早退
幼馴染たちからキスされまくったせいで早退――世の中にこんな奇妙奇天烈摩訶不思議な早退理由があるだろうか?
俺は朝の出勤・登校ラッシュが収まりつつある通学路を寝不足の頭で眺めつつ、足を引きずりながら通学路を家に向かって歩いていた。
もう夏が始まりつつあり、気温も着実に三十度超えを目指そうと、日夜じりじりと気温を上げてきていたのに、全く汗をかかなかったのは寝不足のせいだろうか。
家、家、ベッド、寝る……と脳内で繰り返しながら、俺は駅までの道を歩き、様々な商業テナントが立ち並ぶ商業地区の一角まで来た。
《期待の新星・朝倉カミラ、迫真の主演舞台稽古に潜入!》
ふと――そんな文言が目に入り、俺はその声が聞こえた方を見た。
最近では地方都市でも珍しくなくなった街角の大型ビジョンに、あのアホ金髪が映っていた。
ビジョンの中の朝倉カミラは何かの舞台の稽古中らしく、Tシャツ姿で台本を手に発声練習に勤しんでいた。
また舞台を主演することになったのか、あの人。本当に忙しい人だ。
いつだか、事故で早世した母親の跡を継ぎ、将来は立派な女優になりたいんだと言っていたっけ。
そう思うと、もや……と、俺の心の中にわだかまる何かが、一瞬だけ存在感を増した気がした。
それに引き換え、俺はいまだに、人生の目標というものを見つけられていない。
あんなに眩しく輝く綺羅星のような人の隣に三年もいたのに、俺という男は、その輝きに背を向けて逃げた。
元々いた暗がりに戻りたいと願って戻ってきてみれば、今度はそのダンゴムシ仲間とばかり思っていたあの肉団子どもも、曲りなりにも自分の将来を見据えて動き始めているのを知ってしまった。
俺だけがなんだか取り残されてしまったかのように、よくわからない焦燥は日々募るばかりだ。
数秒間、大型ビジョンの中で演技したり、ダンスしたりしている朝倉カミラを見つめてから、俺は歩き始めた。
ああ、ダメだダメだ。寝不足のせいで、多少おセンチな気分になっているらしい。
このモヤモヤも、将来に対する漠然とした焦りも、きっと家に帰ってぐっすり寝れば、きっとスッキリする、そうに違いない。
ぶんぶんと頭を振り、頭に絡みつく思考を振り払った、その瞬間、スマホがLINEの通知音を奏でた。
ん? 誰からだろう、とスマホを取り上げた俺は。
そこに映っている文言を見て目を見開いた。
《【山吹】おとうとくんたすけて》
はっ――!? と俺はその文面に仰天し、すぐさま返事を送った。
《何があった?》
じれったくなるような気持ちで返信を待っていると、三十秒ぐらい経って返信が来た。
《おなか》
たった一言、それだけの返信が来た。
俺はすぐさま『腹がどうした?』と返信してみたが、三分ほど待っても、以後の返信はなかった。

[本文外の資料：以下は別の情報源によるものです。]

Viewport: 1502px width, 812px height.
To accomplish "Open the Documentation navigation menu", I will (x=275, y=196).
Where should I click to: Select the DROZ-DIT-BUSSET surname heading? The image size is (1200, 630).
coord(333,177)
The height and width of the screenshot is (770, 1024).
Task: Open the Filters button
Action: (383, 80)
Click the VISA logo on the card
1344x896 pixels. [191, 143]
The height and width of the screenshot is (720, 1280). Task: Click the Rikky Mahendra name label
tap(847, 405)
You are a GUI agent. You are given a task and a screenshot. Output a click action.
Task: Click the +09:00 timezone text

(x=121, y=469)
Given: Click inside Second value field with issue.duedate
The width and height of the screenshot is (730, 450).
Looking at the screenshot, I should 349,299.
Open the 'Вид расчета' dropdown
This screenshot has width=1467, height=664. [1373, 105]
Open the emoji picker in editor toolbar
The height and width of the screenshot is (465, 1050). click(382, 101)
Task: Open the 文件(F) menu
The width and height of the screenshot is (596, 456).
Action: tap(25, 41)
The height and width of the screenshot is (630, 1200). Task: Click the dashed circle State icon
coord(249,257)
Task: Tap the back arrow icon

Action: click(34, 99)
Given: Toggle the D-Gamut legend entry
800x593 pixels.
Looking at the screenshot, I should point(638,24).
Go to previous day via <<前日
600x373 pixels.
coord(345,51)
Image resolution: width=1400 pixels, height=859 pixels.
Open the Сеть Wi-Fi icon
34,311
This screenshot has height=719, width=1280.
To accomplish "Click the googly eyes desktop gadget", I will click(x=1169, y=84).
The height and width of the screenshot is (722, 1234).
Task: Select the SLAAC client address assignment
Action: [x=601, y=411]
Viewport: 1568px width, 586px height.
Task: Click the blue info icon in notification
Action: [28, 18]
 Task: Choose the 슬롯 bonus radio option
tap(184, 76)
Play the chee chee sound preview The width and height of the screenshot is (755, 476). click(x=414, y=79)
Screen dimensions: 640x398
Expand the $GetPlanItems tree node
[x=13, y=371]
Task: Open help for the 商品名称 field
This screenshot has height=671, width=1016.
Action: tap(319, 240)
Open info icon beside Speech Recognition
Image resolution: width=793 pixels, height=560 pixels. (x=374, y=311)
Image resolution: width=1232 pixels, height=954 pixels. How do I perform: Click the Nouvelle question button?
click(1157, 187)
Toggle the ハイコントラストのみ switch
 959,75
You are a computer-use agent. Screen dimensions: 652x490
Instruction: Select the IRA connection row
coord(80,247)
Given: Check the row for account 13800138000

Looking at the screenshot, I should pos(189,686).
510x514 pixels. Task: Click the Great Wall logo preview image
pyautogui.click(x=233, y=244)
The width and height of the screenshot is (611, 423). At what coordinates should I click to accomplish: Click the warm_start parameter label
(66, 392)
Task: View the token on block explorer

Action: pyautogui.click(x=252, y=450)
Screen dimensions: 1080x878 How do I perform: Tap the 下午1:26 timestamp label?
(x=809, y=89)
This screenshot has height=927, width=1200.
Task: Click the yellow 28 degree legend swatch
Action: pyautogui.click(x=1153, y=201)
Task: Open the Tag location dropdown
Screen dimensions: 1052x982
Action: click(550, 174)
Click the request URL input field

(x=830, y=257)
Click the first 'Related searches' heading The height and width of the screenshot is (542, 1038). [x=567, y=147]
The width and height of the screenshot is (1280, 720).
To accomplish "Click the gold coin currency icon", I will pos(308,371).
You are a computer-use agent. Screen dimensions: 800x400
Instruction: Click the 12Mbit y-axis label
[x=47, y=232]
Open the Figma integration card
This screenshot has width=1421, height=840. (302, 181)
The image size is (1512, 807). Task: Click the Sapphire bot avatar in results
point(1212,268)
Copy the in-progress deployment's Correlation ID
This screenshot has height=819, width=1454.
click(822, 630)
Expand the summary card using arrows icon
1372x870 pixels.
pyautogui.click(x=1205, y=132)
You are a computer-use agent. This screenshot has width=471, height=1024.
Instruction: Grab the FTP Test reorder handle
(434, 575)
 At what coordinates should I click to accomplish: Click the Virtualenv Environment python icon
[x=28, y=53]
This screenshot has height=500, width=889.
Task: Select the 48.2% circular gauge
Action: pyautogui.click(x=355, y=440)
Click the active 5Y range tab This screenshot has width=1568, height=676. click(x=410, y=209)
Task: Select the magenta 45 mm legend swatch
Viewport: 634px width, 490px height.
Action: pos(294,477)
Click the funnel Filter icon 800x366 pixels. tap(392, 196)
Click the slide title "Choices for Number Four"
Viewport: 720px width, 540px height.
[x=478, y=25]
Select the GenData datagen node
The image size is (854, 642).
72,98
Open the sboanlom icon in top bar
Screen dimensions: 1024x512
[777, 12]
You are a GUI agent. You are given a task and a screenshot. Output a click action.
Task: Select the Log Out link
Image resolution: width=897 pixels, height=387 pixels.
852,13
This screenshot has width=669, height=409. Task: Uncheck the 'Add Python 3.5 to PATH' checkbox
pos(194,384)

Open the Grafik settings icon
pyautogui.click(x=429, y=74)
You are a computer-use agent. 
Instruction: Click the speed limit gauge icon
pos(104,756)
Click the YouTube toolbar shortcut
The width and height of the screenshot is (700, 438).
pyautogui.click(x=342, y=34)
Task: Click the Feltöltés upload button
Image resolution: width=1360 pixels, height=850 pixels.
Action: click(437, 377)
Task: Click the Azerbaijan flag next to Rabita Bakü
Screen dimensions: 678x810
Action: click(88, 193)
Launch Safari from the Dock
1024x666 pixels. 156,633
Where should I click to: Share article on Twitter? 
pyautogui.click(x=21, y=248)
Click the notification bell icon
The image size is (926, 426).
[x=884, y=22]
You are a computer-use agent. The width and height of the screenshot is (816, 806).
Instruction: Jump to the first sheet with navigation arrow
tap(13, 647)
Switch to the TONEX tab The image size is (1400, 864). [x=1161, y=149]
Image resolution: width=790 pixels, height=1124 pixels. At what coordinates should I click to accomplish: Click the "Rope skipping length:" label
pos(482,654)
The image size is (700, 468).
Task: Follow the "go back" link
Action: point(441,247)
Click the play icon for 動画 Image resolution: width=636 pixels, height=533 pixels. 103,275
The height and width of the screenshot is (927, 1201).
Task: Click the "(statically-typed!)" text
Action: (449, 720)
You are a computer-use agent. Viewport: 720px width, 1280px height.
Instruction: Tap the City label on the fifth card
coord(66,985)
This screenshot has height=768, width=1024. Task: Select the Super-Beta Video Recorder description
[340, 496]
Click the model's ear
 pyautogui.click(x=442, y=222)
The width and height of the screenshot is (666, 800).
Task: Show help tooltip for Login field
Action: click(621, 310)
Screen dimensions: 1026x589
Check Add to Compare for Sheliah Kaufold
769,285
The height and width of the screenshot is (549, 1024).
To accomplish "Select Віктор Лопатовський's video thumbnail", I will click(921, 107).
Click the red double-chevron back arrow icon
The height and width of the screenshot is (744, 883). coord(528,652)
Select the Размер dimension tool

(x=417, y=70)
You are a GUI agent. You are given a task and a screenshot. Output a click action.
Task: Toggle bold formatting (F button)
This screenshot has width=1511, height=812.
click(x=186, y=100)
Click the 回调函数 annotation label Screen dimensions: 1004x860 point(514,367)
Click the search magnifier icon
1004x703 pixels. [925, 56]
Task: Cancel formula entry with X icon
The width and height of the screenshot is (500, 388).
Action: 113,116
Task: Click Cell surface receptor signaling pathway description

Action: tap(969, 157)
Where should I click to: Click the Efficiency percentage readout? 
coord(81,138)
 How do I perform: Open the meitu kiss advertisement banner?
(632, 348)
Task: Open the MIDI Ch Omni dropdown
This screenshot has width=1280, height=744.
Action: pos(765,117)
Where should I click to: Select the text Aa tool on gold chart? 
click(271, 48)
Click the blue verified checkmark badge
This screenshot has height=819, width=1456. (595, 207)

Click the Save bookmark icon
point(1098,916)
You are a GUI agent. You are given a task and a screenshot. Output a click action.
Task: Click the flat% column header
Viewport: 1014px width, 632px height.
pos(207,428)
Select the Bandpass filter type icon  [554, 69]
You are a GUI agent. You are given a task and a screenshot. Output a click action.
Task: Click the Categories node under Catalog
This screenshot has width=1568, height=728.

「ああもう、そんな大変なら俺じゃなくて救急車呼べよ――!」
俺はがりがりと頭を掻き毟った。
ちくしょう、こっちだって寝不足で体調不良なのに、本当にあの人は……!
数秒、迷ったけれど、今までの経験的に、助けてやる他になさそうだ。
弟とは忍耐の生き物である――その一言を胸に引き結んで、俺は【山吹】なる人物が住まいを為す方角へと歩き始めた。